Aye, me Uncle Walter was eccentric, to be sure. He was the one, don’t you know, who used to coast his car down hills to save gas, spread newspaper on the floor to preserve the linoleum, and believed in his soul you could revive a flashlight battery in the refrigerator. But his weirdest quirk turned out to be almost kosher, as they say: Walter Joyce made his New England boiled dinner with Spam instead of corned beef. And millions of Irish might have agreed.

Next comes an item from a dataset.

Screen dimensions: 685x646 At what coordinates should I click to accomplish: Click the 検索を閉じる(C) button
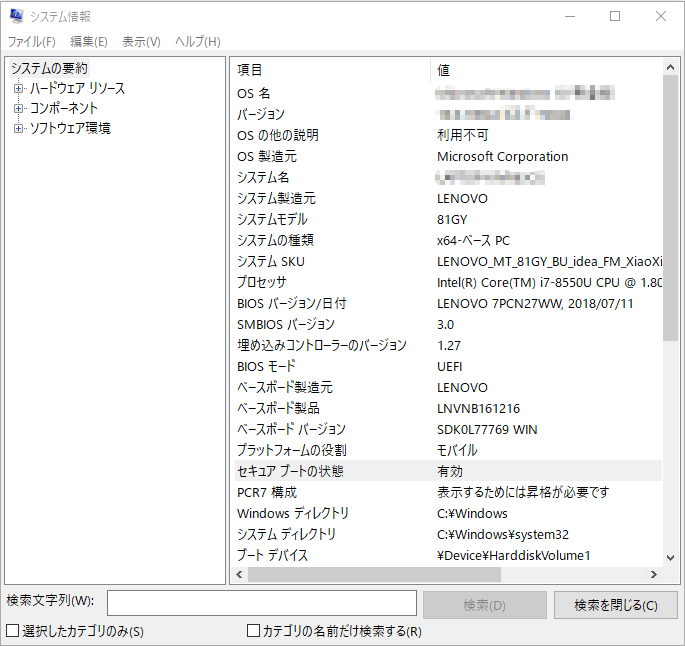tap(615, 605)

Turns out the meal we free-associate with St. Patrick’s Day, corned beef and cabbage, does not exist in the Old Country. Over there, it’s bacon and cabbage that’s served in every home from Galway Bay to Tipperary. But, if you’ve ever eaten breakfast in Ireland, you know their bacon makes ours taste like fatty cardboard burned stuff. Corned beef became the American’s Irish meal by default.

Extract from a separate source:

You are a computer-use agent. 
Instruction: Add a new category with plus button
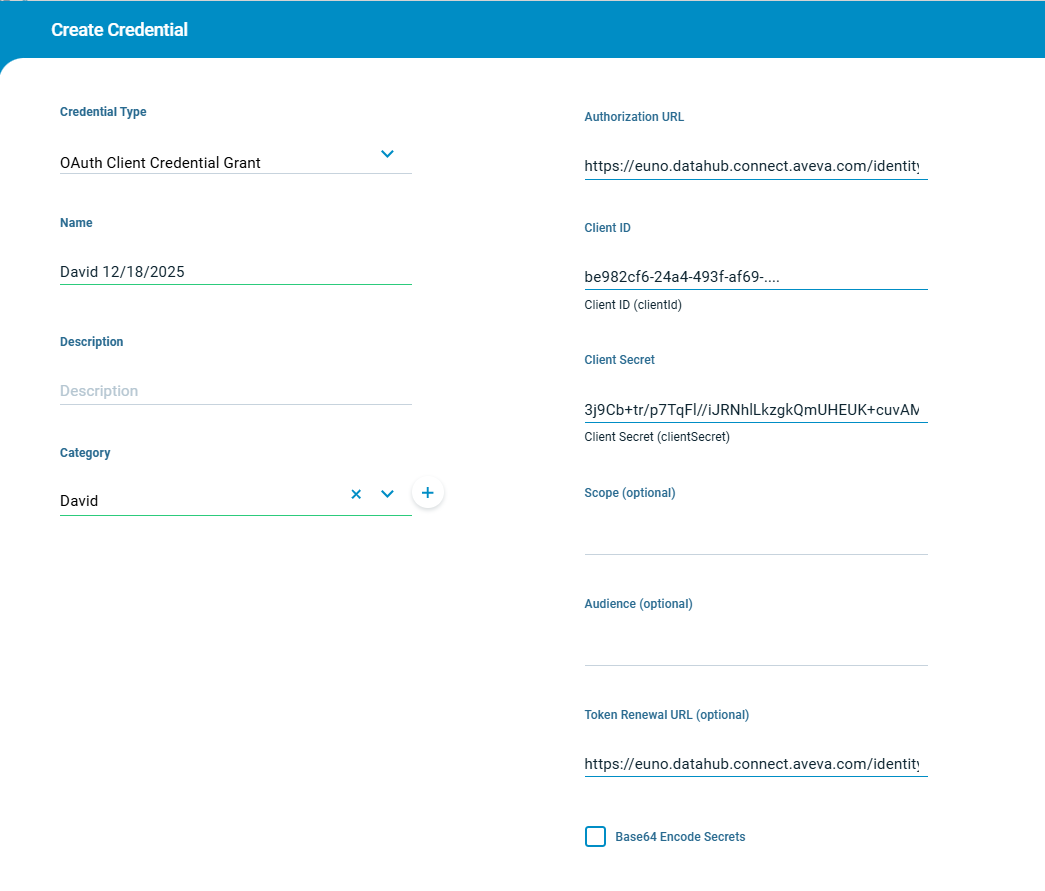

After researching the matter, I’ve found precious little of the Irish B available here, but, instead, a helpful (and easy) recipe. Buy a boneless picnic pork roast or tied up loin, and cover it in salted water (two tablespoons kosher salt, but not much more) overnight. The next day, pour off the brine, refill the pot to cover, and add garlic cloves, bay leaves, and peppercorns. Skimming the scum, boil for two hours or until the “bacon” is fork tender. Remove and rest; throw into the same water some quartered cabbage, onions, and new potatoes and bring it back to a boil. Pull out the cabbage right away and the potatoes soon after. Serve the whole mess with some nice mustard.

Or go eat your corned beef, you lace-curtain Irish @*. (Sorry, I just saw The Departed again.) The most elegant version of the stuff is served year-round at Dargan’s, all tender and smeared with a slightly gluey-delicious celery sauce. Not one of the dozen fancy restaurants I called had plans to Erin Go Bragh their house specials on March 17. Other places where it’s a point of pride to be green include State & A Bar and Grill-with a new chef determined to make St. Paddy’s Day brilliant, with Irish stew and maybe soda bread-Joe’s Cafe, Harry’s Plaza Cafe, Mesa Cafe, the Catholic Church (call your local rectory), and, last of all, your kitchen. Grocery stores put those lovely plastic bags full of brined brisket-uncooked corned beef-on sale, sometimes for as low as a couple bucks. This being the kind of meal people who know how to boil water can prepare, it’s simple and a deal. You see the recipe above? Just omit the pickling day and do the rest. Serve it with Guinness or Harp Ale or a glass of orange juice. If you’re feelin’ a wee bit daft like me uncle, though, you can always replace the corned beef with a genormous hunk o’ Spam.